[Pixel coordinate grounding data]
________

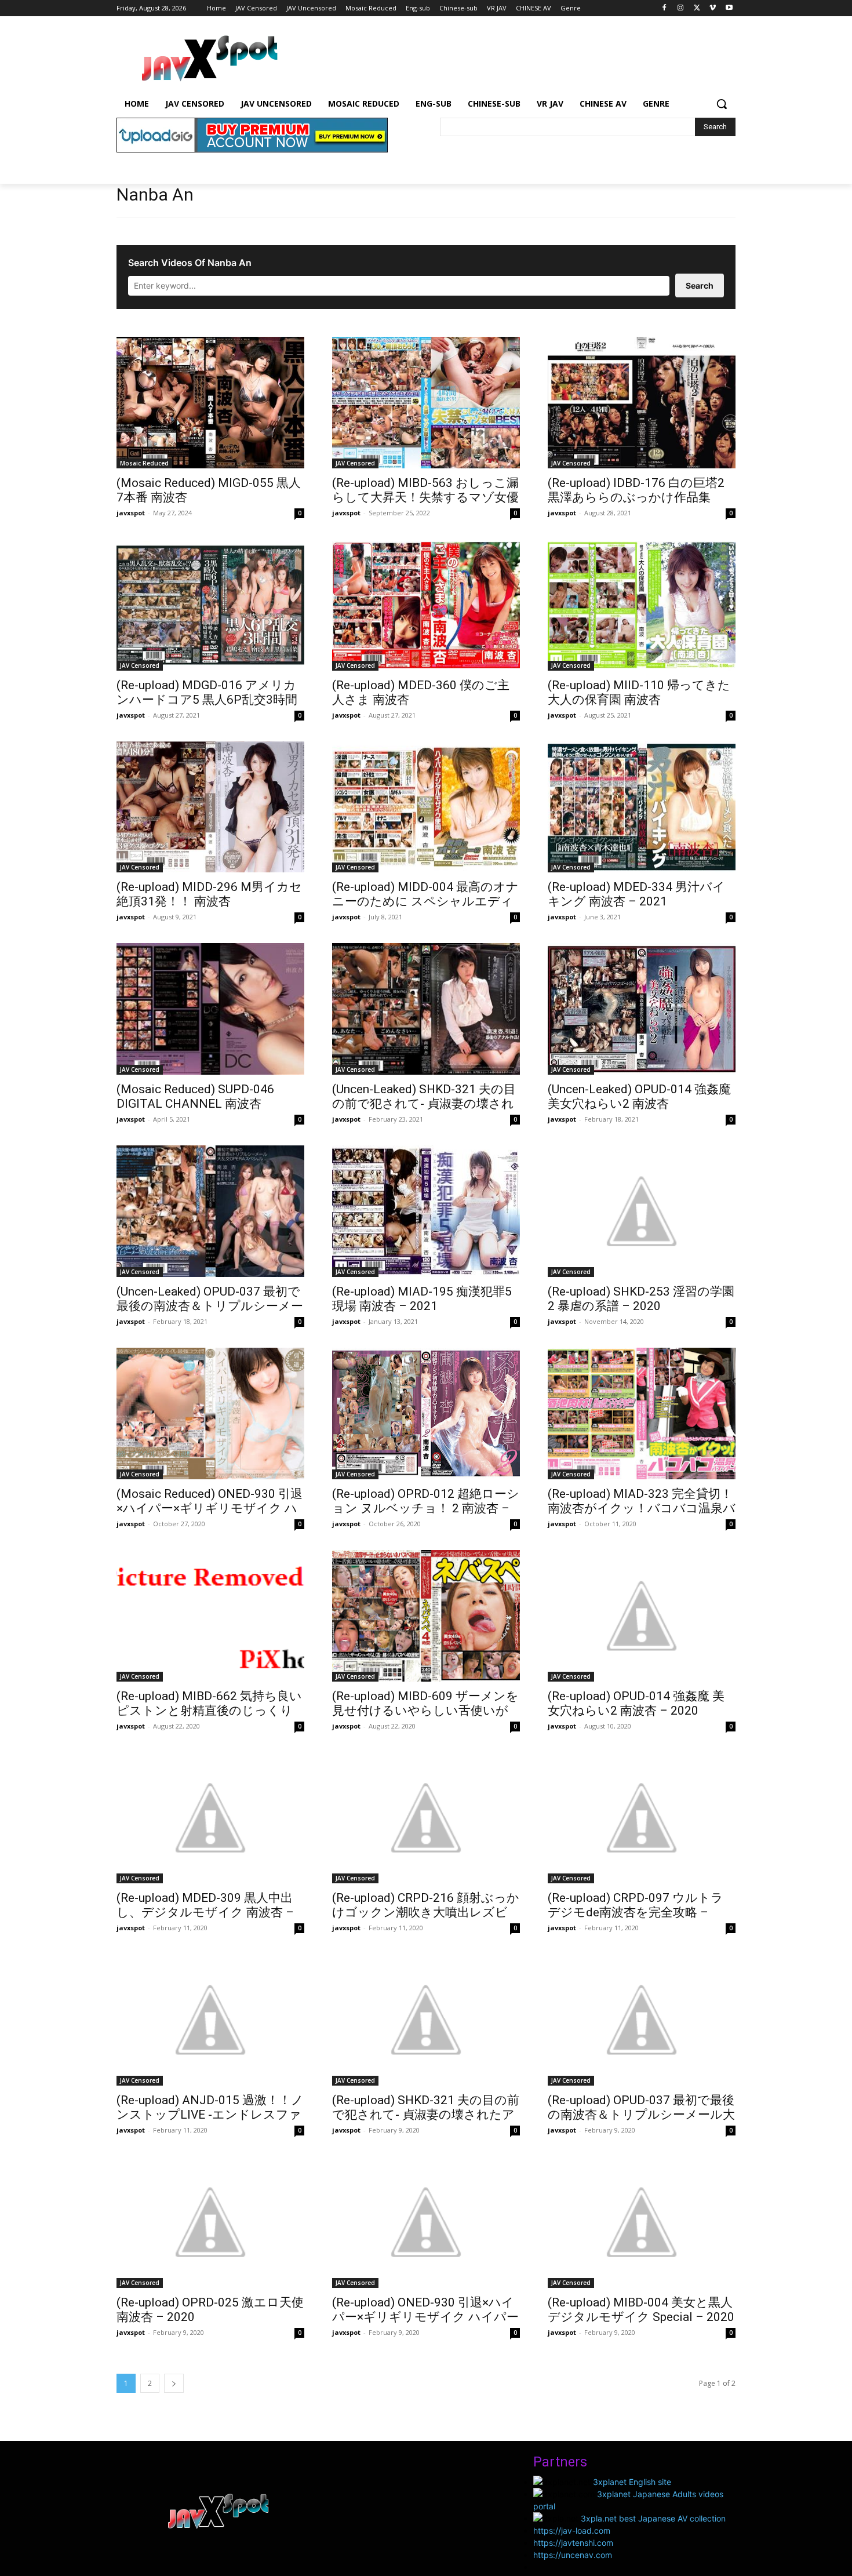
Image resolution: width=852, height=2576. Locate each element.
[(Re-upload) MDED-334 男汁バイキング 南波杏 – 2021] (642, 807)
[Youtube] (729, 8)
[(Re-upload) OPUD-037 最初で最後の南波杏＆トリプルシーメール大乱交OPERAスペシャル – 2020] (642, 2020)
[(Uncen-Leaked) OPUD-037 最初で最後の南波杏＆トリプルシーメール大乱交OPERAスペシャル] (210, 1211)
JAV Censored (355, 463)
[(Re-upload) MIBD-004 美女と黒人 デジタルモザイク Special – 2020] (642, 2222)
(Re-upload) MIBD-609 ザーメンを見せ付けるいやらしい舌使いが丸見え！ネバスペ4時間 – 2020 (425, 1710)
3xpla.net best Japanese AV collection (653, 2518)
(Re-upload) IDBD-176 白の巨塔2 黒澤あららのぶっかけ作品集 (636, 490)
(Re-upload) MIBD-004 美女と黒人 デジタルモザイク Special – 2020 (641, 2309)
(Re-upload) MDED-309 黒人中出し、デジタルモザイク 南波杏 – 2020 (205, 1912)
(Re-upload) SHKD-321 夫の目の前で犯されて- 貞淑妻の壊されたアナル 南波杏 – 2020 (425, 2114)
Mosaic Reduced (144, 463)
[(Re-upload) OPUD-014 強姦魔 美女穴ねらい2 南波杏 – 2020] (642, 1616)
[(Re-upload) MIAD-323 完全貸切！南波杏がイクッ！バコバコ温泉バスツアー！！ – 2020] (642, 1413)
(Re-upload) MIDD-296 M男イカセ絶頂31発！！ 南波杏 (209, 894)
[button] (722, 104)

________

◆ **PROBLEM TO WORK ON**: Look above for the line with "[(Re-upload) MDED-334 男汁バイキング"; retype exactly that line, every line after it up to the line with "[(Re-upload) MIBD-004 美女と黒人", and that line too, nothing else.

◆ **THE COMPLETED TASK**:
[(Re-upload) MDED-334 男汁バイキング 南波杏 – 2021] (642, 807)
[Youtube] (729, 8)
[(Re-upload) OPUD-037 最初で最後の南波杏＆トリプルシーメール大乱交OPERAスペシャル – 2020] (642, 2020)
[(Uncen-Leaked) OPUD-037 最初で最後の南波杏＆トリプルシーメール大乱交OPERAスペシャル] (210, 1211)
JAV Censored (355, 463)
[(Re-upload) MIBD-004 美女と黒人 デジタルモザイク Special – 2020] (642, 2222)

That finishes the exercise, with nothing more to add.